What this task involves: Here is a block of records. Copy every line in it that includes "agent".

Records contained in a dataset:

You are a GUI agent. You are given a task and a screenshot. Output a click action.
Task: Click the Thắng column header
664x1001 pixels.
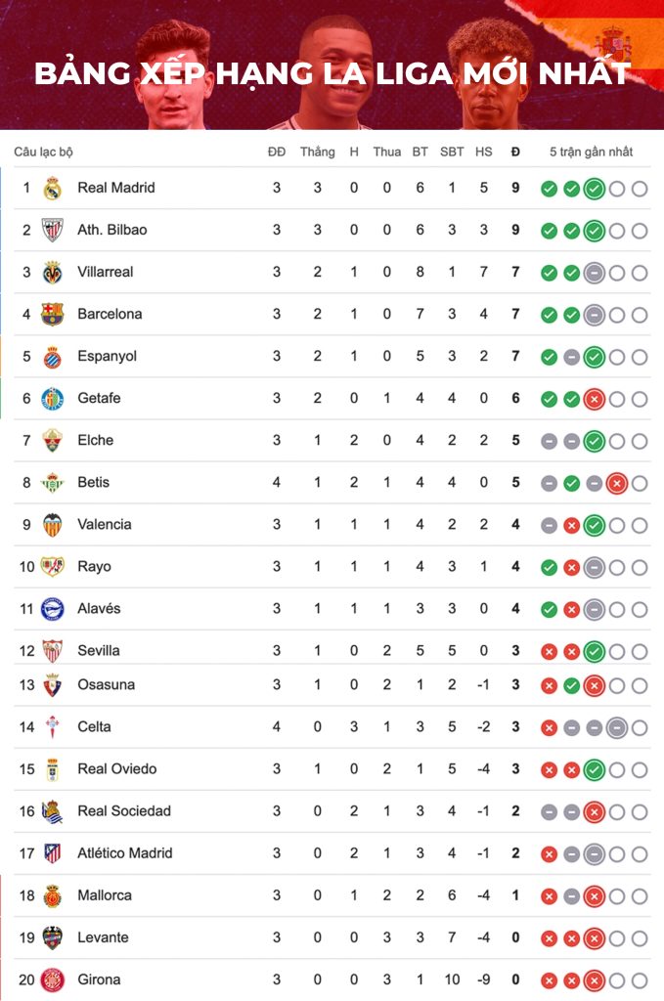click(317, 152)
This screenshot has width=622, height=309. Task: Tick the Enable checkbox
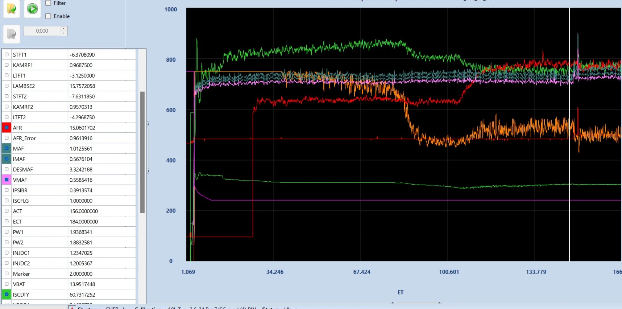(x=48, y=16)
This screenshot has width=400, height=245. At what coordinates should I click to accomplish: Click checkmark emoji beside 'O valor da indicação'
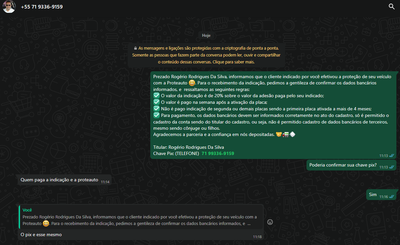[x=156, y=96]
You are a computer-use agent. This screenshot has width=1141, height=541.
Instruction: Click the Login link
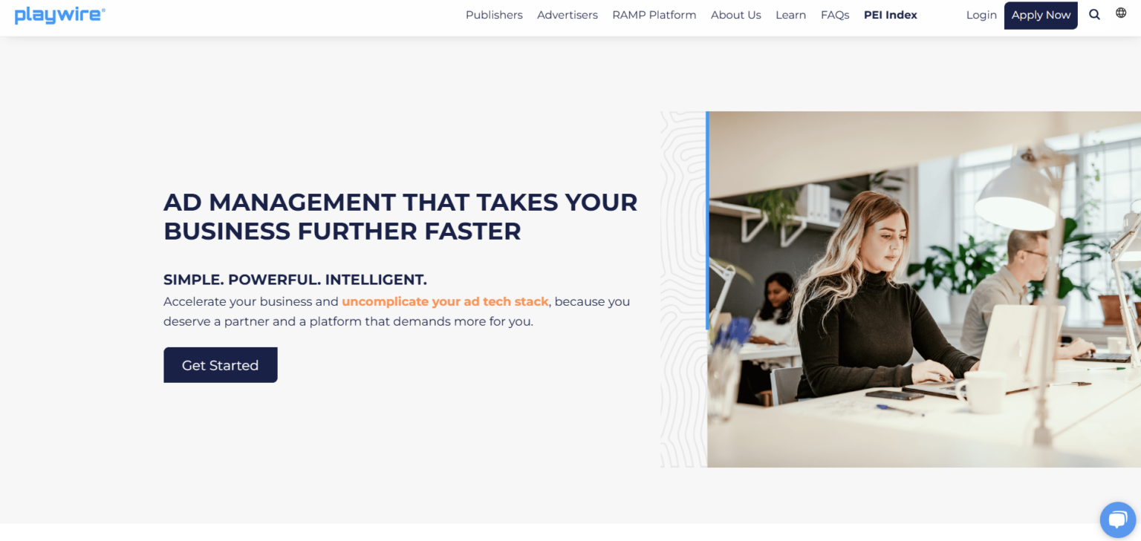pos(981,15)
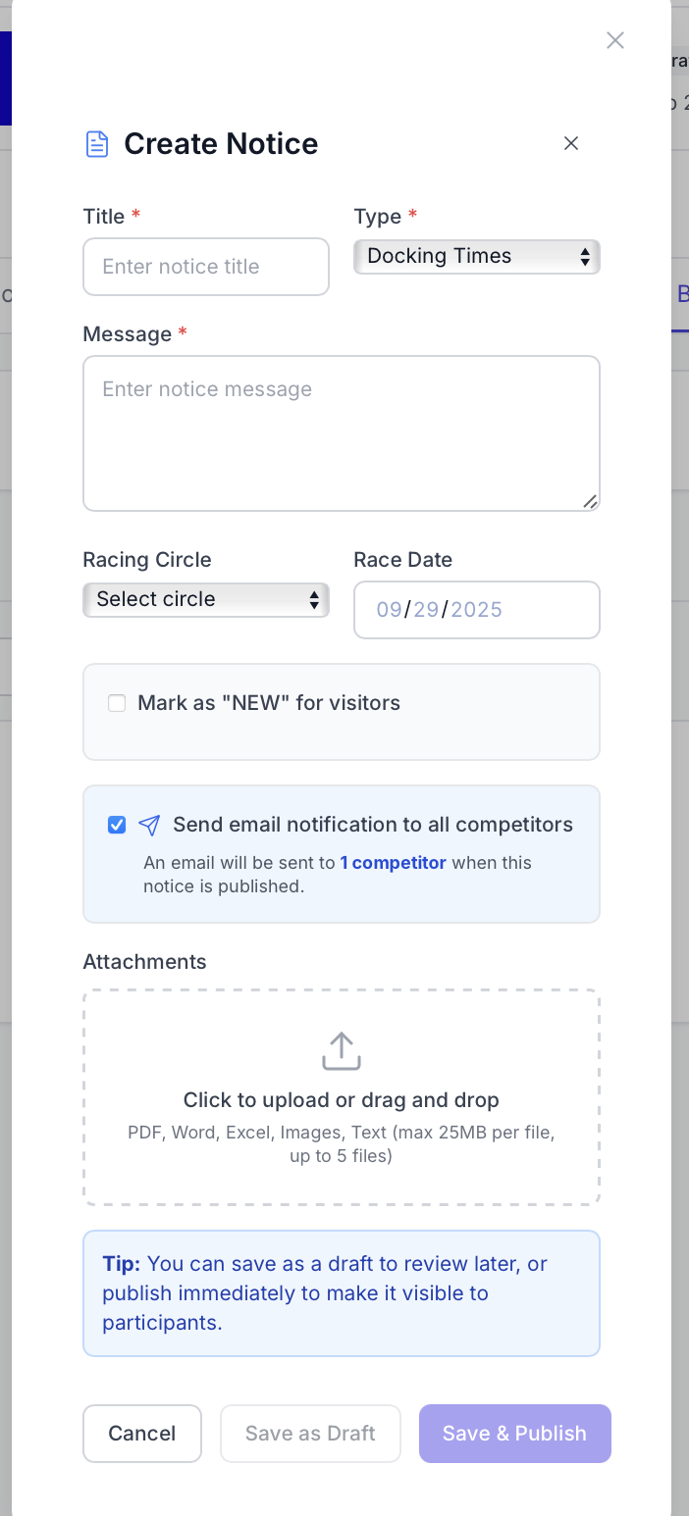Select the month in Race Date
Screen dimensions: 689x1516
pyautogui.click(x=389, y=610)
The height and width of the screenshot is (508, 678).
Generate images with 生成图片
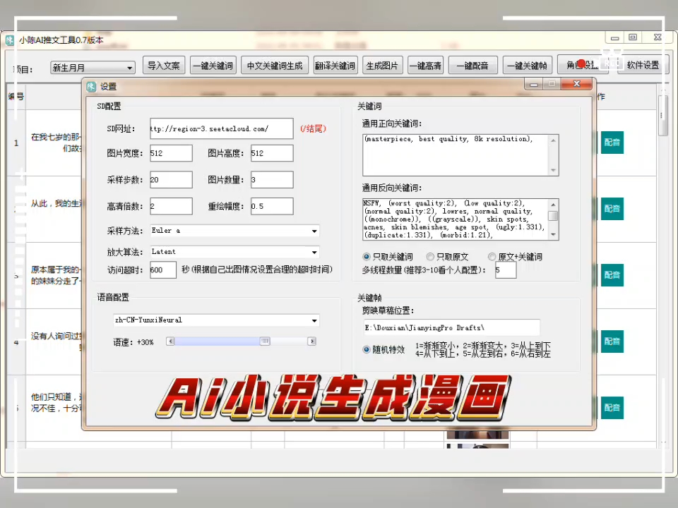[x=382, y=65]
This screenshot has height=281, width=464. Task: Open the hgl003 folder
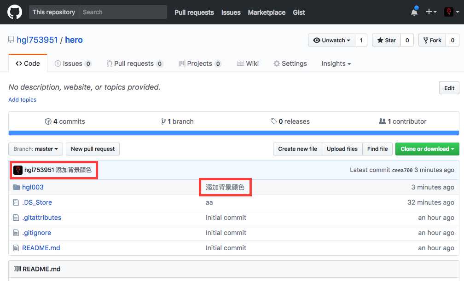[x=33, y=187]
--
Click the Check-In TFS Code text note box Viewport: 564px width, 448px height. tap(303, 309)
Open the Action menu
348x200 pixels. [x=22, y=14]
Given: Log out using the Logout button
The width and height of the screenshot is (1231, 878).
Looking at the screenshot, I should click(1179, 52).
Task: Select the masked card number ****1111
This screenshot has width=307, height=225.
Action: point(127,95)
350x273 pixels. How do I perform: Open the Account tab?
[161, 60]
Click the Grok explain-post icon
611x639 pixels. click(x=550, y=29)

Solution below:
You are a GUI agent. You are given a task and a screenshot. Output a click action.
You are a computer-use agent. This screenshot has width=1141, height=541.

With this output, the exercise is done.